Copy the entries starting at the line containing "The width and" and ending at the line containing "(x=182, y=17)", substituting "toolbar" for "address bar" and leaving the rest unchanged. Omit the pictures.

# # # # #

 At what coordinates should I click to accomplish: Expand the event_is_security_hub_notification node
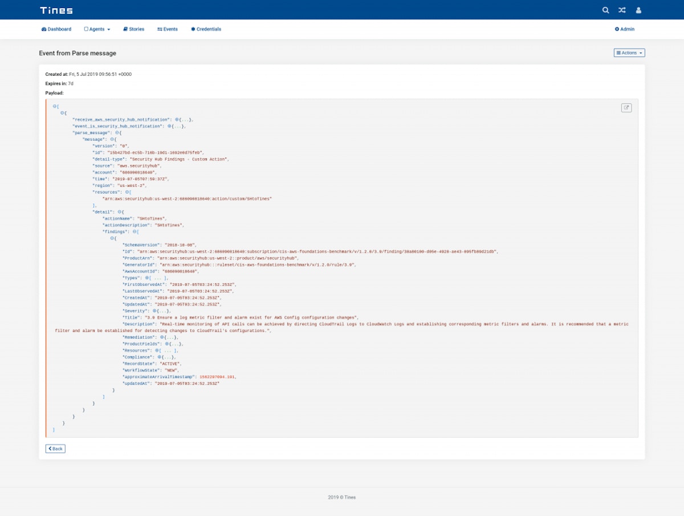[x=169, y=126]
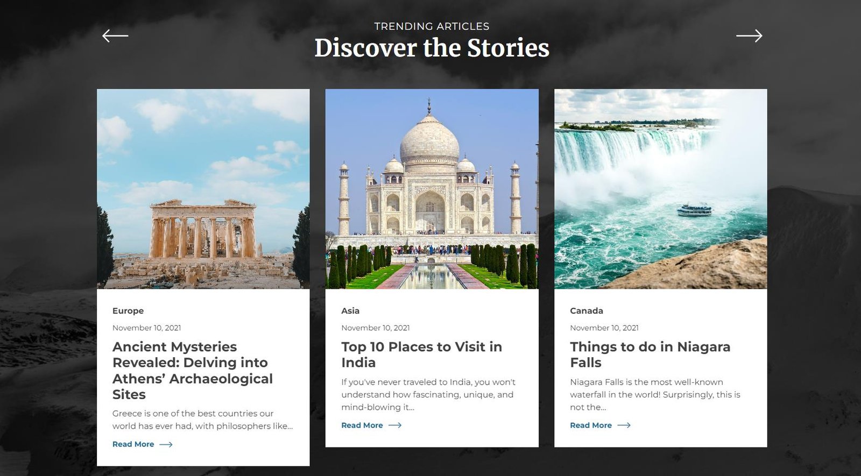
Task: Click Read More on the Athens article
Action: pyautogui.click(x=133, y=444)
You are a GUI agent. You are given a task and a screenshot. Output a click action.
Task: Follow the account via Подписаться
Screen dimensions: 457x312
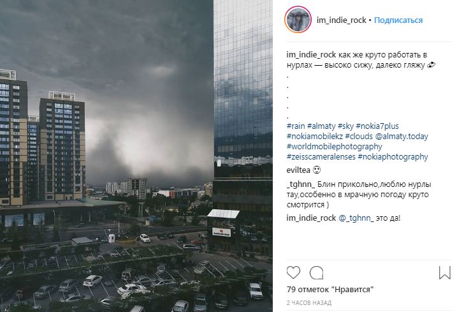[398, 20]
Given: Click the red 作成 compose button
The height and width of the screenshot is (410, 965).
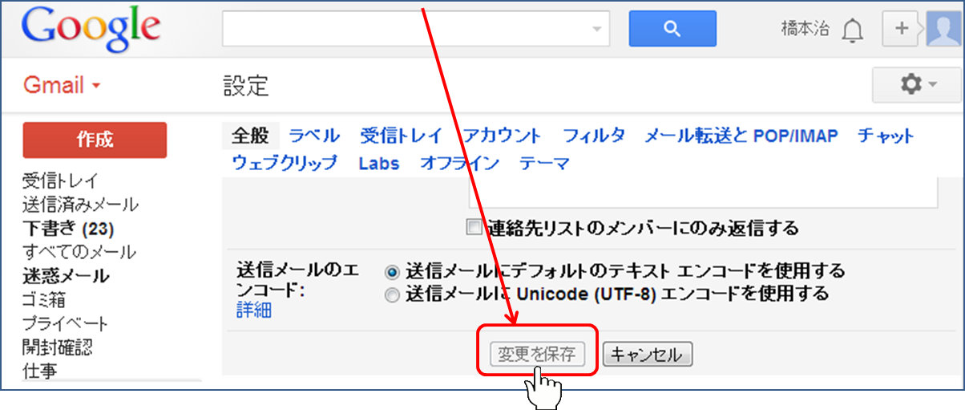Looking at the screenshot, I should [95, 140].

# # # # #

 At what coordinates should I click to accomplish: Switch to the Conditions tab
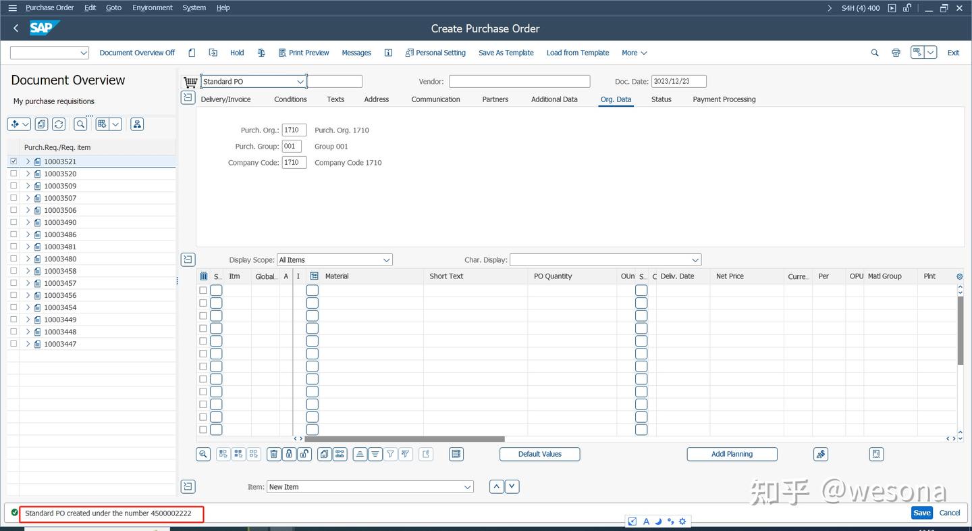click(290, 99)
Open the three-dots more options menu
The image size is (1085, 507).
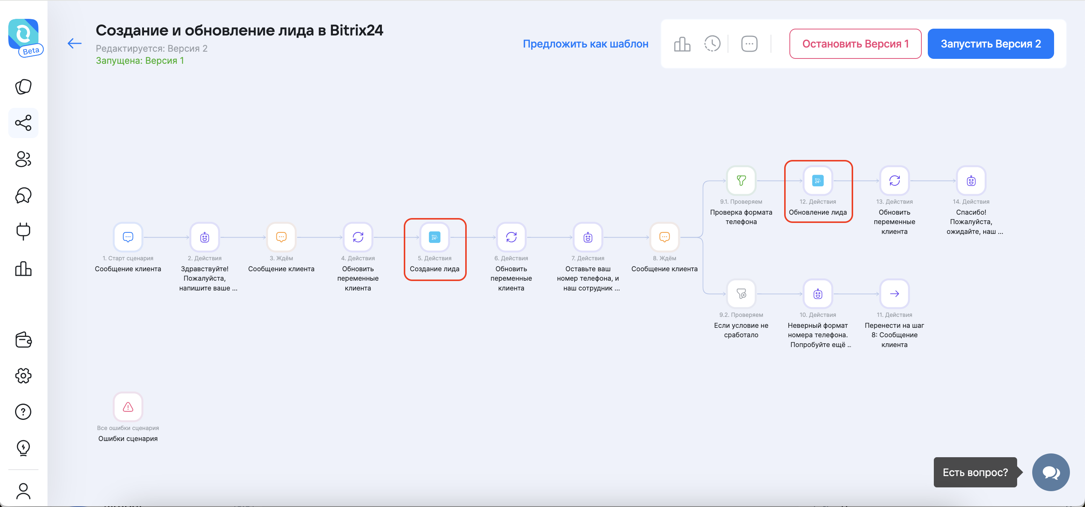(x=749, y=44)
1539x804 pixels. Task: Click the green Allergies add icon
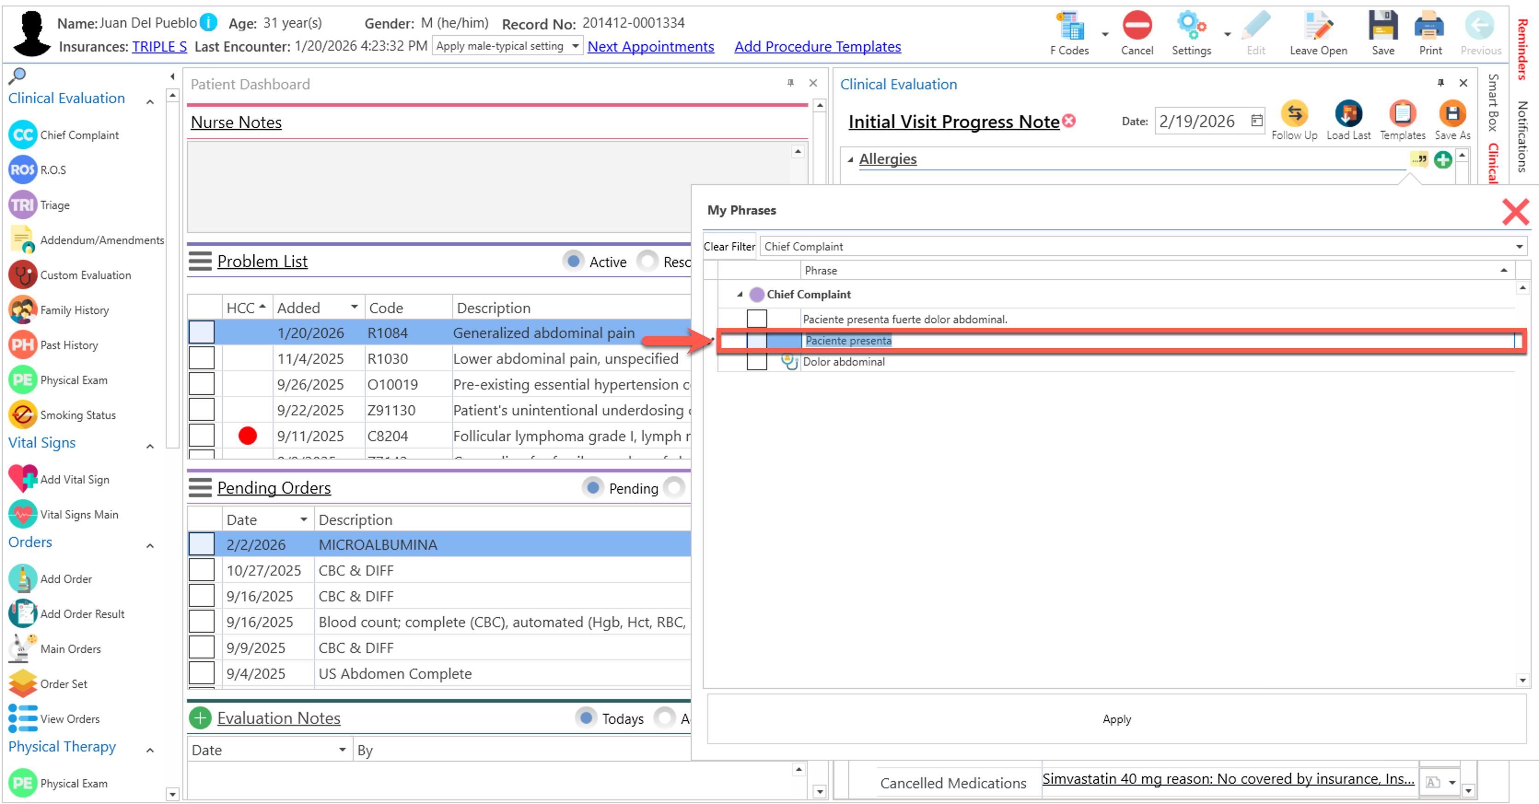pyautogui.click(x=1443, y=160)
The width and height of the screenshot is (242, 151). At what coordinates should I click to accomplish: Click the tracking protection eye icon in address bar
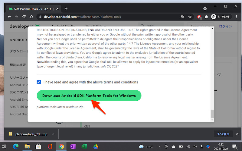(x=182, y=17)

# # # # #

[TASK RESULT]
The width and height of the screenshot is (242, 151). At what coordinates should I click to accomplish: Click the tracking protection eye icon in toolbar
(x=182, y=17)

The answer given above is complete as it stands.